Anthony "Tony" Arnull is a British legal scholar specialising in EU law and holds the Barber Chair of Jurisprudence at the University of Birmingham's Law School.

Early life and education 
Arnull studied a BA in Law at the University of Sussex and at the , Université libre de Bruxelles. He later then went on to qualify as a Solicitor of the Senior Courts of England and Wales within a Magic Circle law firm. He then went on to study at the University of Leicester for his PhD.

Career and research

1990 
Arnull wrote The General Principles of EEC Law and the Individual in 1990, assessing the impact of the European Court of Justice.
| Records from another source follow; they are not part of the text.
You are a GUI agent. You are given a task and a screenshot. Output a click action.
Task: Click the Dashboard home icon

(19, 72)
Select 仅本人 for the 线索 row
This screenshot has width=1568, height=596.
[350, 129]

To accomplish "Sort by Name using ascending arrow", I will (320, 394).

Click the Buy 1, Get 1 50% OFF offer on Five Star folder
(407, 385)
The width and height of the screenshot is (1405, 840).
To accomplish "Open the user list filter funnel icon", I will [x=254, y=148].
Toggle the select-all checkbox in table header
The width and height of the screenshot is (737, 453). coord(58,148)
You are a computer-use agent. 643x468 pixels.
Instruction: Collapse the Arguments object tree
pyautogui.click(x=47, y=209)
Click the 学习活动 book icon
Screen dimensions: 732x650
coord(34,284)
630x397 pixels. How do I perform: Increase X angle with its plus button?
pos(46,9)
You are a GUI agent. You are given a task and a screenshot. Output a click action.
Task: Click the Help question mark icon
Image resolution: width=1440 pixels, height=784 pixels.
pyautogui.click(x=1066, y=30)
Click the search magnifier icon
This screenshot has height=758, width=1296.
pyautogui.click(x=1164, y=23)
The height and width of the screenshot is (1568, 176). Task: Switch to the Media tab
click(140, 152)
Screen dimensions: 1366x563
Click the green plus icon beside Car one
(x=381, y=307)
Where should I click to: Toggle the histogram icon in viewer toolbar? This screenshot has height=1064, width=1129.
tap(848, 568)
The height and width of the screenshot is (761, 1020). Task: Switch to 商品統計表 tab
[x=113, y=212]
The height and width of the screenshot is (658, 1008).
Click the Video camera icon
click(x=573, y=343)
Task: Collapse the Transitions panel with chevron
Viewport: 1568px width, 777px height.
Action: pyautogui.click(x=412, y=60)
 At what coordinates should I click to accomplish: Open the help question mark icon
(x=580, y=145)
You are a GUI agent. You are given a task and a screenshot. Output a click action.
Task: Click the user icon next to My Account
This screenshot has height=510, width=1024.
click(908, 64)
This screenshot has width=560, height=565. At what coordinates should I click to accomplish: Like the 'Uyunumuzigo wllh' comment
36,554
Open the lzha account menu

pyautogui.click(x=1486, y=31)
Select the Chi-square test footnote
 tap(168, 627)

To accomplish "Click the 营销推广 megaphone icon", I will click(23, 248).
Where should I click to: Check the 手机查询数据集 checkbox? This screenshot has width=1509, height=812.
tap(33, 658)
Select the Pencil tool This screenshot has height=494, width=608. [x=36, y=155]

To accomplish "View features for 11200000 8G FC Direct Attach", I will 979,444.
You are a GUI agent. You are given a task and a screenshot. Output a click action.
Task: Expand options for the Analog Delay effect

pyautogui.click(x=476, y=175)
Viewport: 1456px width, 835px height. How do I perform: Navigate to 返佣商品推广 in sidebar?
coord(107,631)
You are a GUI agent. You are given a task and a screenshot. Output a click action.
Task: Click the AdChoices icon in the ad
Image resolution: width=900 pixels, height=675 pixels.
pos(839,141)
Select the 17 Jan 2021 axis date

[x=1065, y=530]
In a review, Lewis outlined:

 "It must also be said that the discussion is certainly thorough and scholarly and Arnull makes thought-provoking observations on the case law."

2003 
Arnull provided a memorandum to the UK's House of Lords after being asked to comment on the new roles the European Court of Justice would play in the Treaty of Nice

2010 
Arnull contributed to Channel 4's FactCheck on the Lord Pearson's claim: "Most of our national law is now made in Brussels" on Sky (6 April 2010)

2017 
In 2017, Arnull published European Union law: a very short introduction, a book aimed at the general public to introduce the laws of the European Union, within the popular a very short introduction book series from Oxford University Press.

Editor 
Arnull is a consultant editor on the European Law Journal

Publications

Books 

 European Union Law: A Very Short Introduction (2017)
The European Union and its Court of Justice (2006)
The General Principles of EEC Law and the Individual (1990).  
The Oxford Handbook of European Union Law (2015).

References  

Living people
English solicitors
Academics of the University of Birmingham
European Union
University of Sussex
Alumni of the University of Leicester
Year of birth missing (living people)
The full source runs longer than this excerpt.